All eyes turned to Rep. Paul Ryan Friday as the man to rescue House Republicans from their tailspin, and he was telling colleagues he was reconsidering his adamant refusals — though he’d made no firm decisions.

Mr. Ryan refused to talk to reporters, but senior Republicans said he’s giving the matter serious thought, and said he’s been receiving entreaties from major establishment figures including 2012 GOP presidential nominee Mitt Romney, with whom Mr. Ryan shared the ticket.

“He’s still thinking about it,” said Rep. Fred Upton, a fellow committee chairman. “He said no initially, but it’s my understanding he’s giving it second thoughts.”

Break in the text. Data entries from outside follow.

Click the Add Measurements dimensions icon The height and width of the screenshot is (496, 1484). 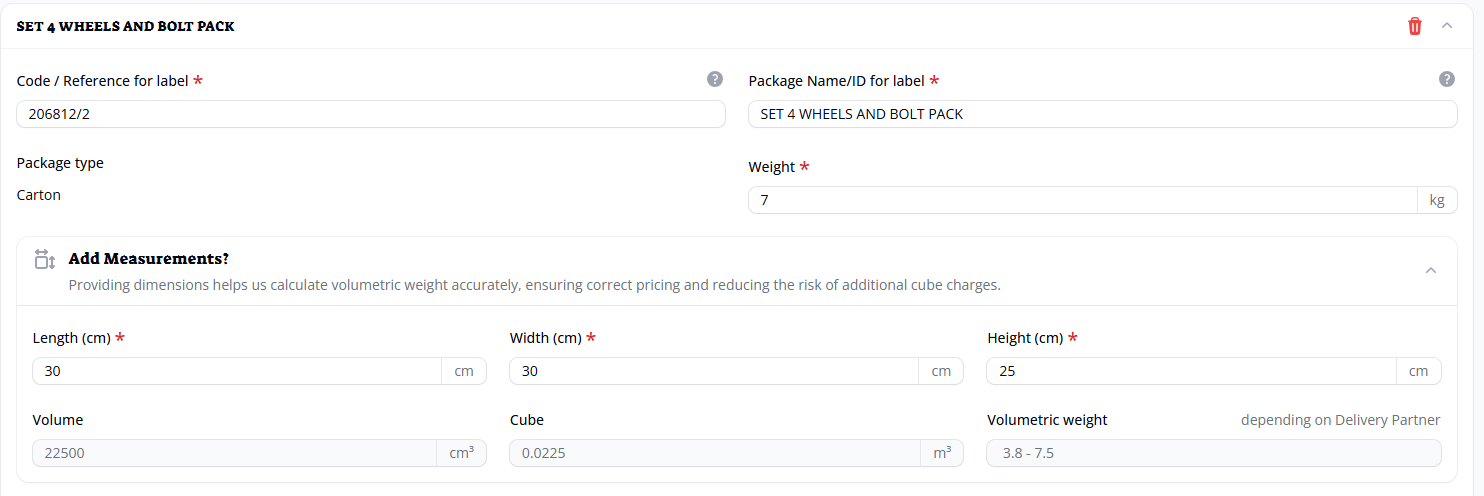click(x=44, y=259)
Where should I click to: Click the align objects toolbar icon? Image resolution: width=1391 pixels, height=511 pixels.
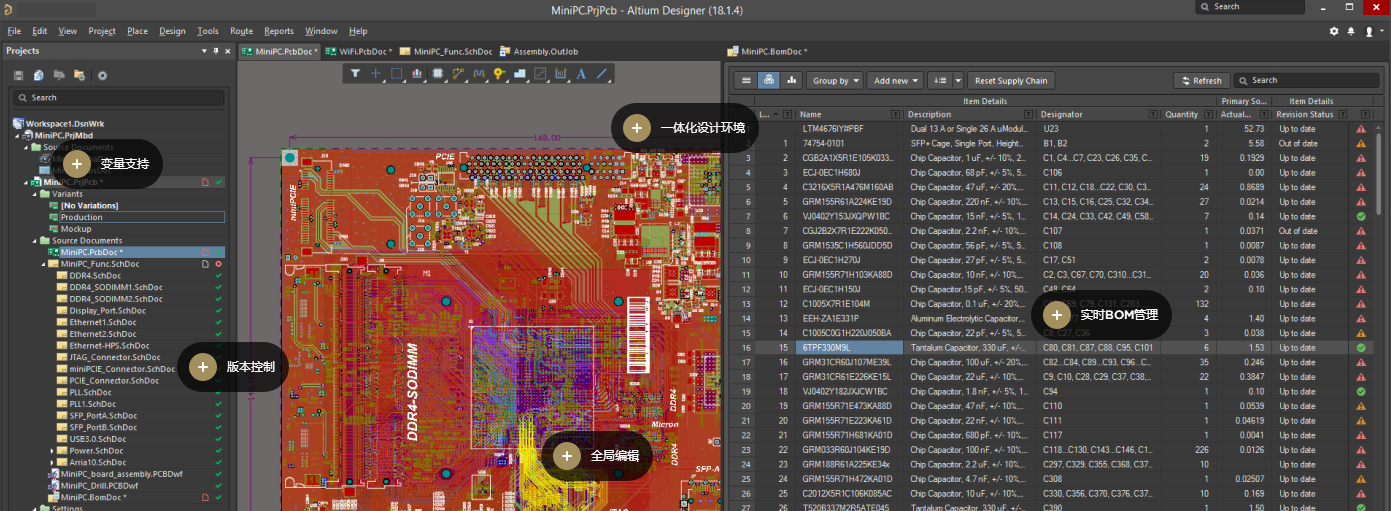pos(417,73)
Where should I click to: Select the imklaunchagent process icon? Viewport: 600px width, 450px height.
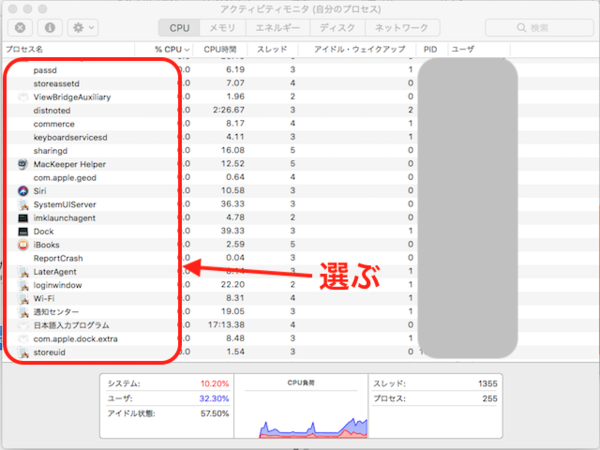coord(24,218)
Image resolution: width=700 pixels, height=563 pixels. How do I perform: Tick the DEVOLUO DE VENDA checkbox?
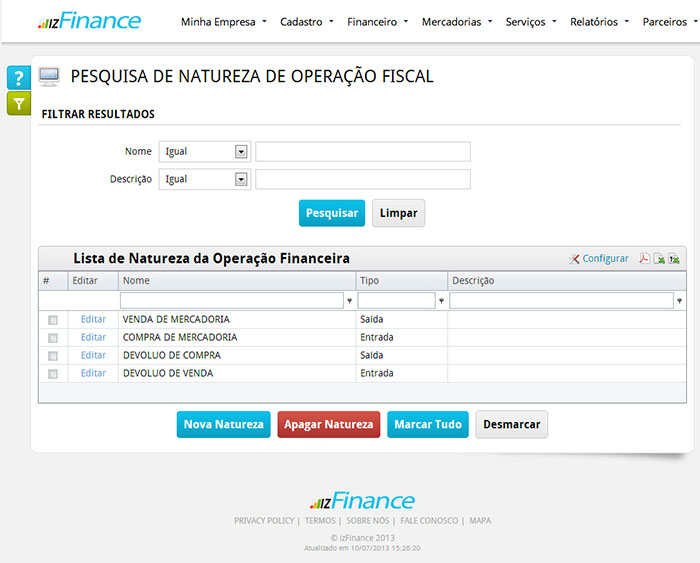53,374
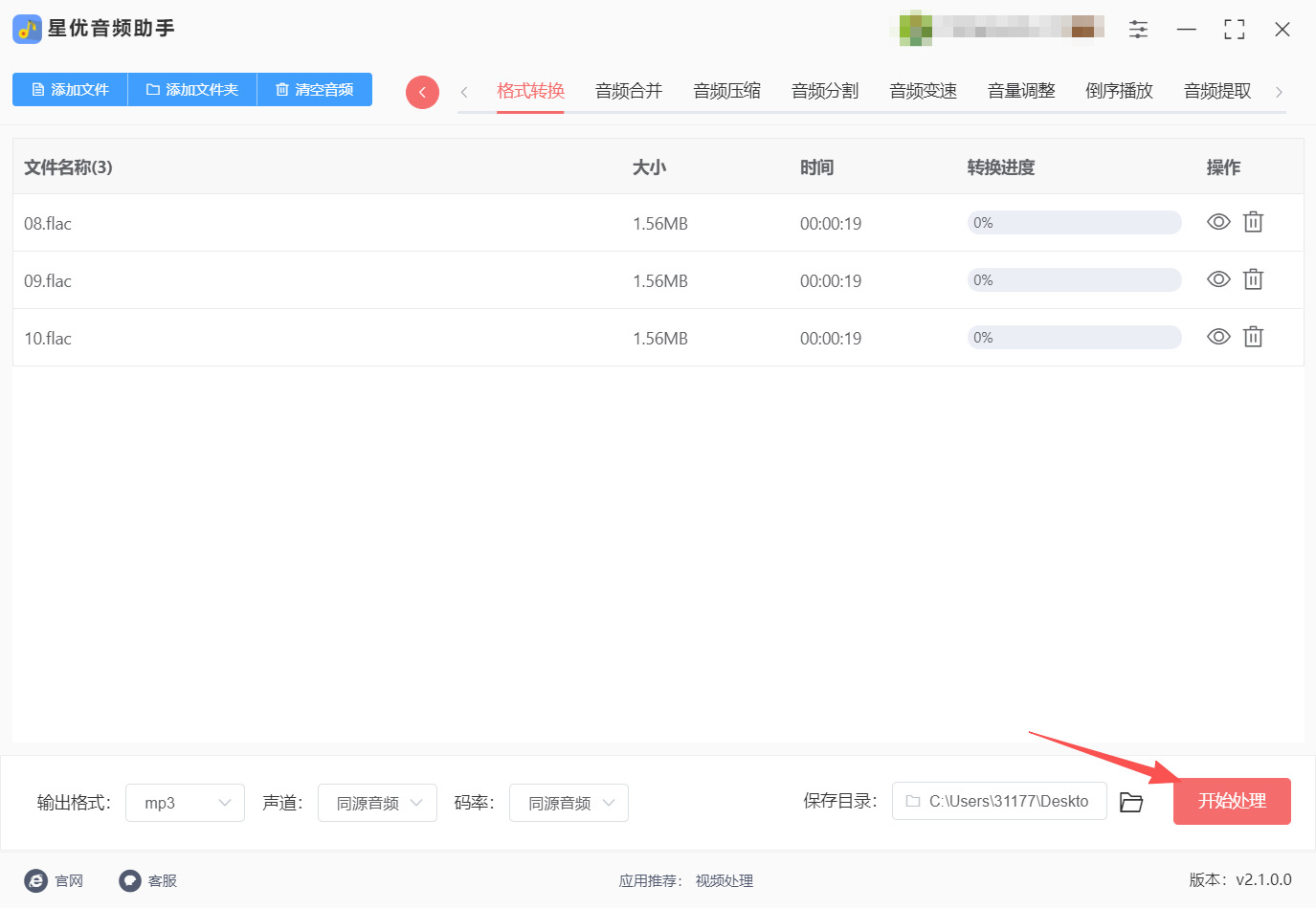Click the eye icon for 10.flac
This screenshot has width=1316, height=909.
(1218, 337)
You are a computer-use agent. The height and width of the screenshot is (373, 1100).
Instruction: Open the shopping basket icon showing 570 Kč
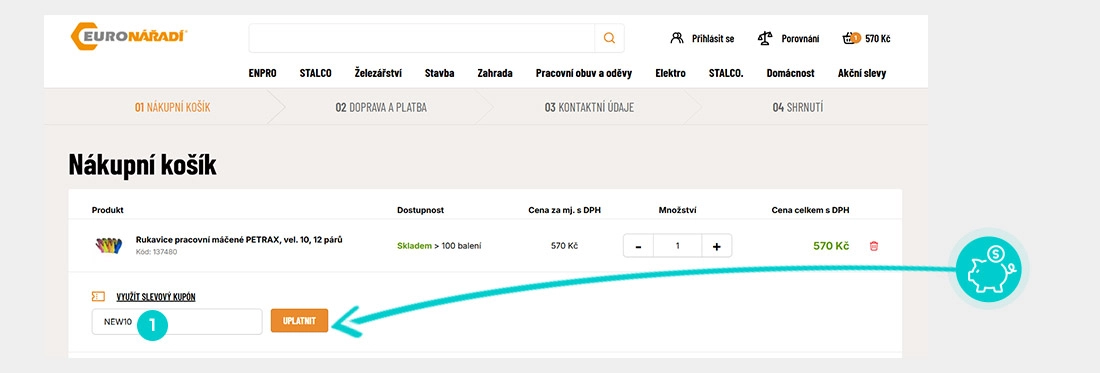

Several Republicans floated their names as possible replacements for House Speaker John A. Boehner, who plans to retire at the end of this month, but most of them also said they would step aside and back Mr. Ryan should be decide he wants Congress’s top constitutional post.

“The fact is, yes, I think that I could potentially be a candidate. At the same time, I agree with the vast majority of members, I think. We need a Paul Ryan or we need somebody who is, A, experienced, B, has been a committee chairman or something other than just up through the leadership ranks,” Rep. Darrell Issa, California Republican, said in an interview on MSNBC.

Mr. Issa said he fits the bill, but he and other candidates all acknowledged Mr. Ryan is the key to the conversations right now.

SEE ALSO: Kevin McCarthy, House majority leader, pulling out of race for House speaker

Mr. Ryan gained national popularity when he was vice presidential nominee in 2012, but had earned the respect of fellow House Republicans through years of work in the legislative trenches.

He is now chairman of the House Ways and Means Committee, and was chairman of the House Budget Committee, where he won passage of a major budget deal in 2013, which he negotiated with Sen. Patty Murray, Washington Democrat.

Mr. Ryan has repeatedly said he is not interested in the speaker’s job, having given several different explanations. Initially he said he wants to spend time with his young children and didn’t want to invest the time on the road that the speaker has to spend in fundraising and recruiting candidates. But on Thursday he said he believes his time is better spent heading the Ways and Means Committee right now.

By Friday, he was telling colleagues he was giving the job some thought.

“Paul is looking at it but it’s his decision,” Mr. McCarthy said as he emerged from an all-GOP closed-door meeting.

Mr. McCarthy had been expected to claim the GOP’s nomination to be speaker at a closed-door meeting a day earlier, but instead shocked the room by withdrawing from the race, saying he couldn’t unify the party.

SEE ALSO: Newt Gingrich open to House speaker run after Kevin McCarthy withdraws

Members of the very conservative Freedom Caucus had endorsed Mr. Webster’s bid ahead of that meeting, saying he represented the best chance to end the heavy-handed rule they attributed to GOP leadership.

On Friday, several members of the Freedom Caucus said they remain committed to Mr. Webster, though they did not have bad words to say about Mr. Ryan.

“I would want to see the full cast of candidates,” said Rep. John Fleming, Louisiana Republican. “We are going to continue our stand behind Dan Webster until such time as the number of candidates out there change.”

For now, Mr. Boehner remains speaker and has vowed to stay on until a success is found.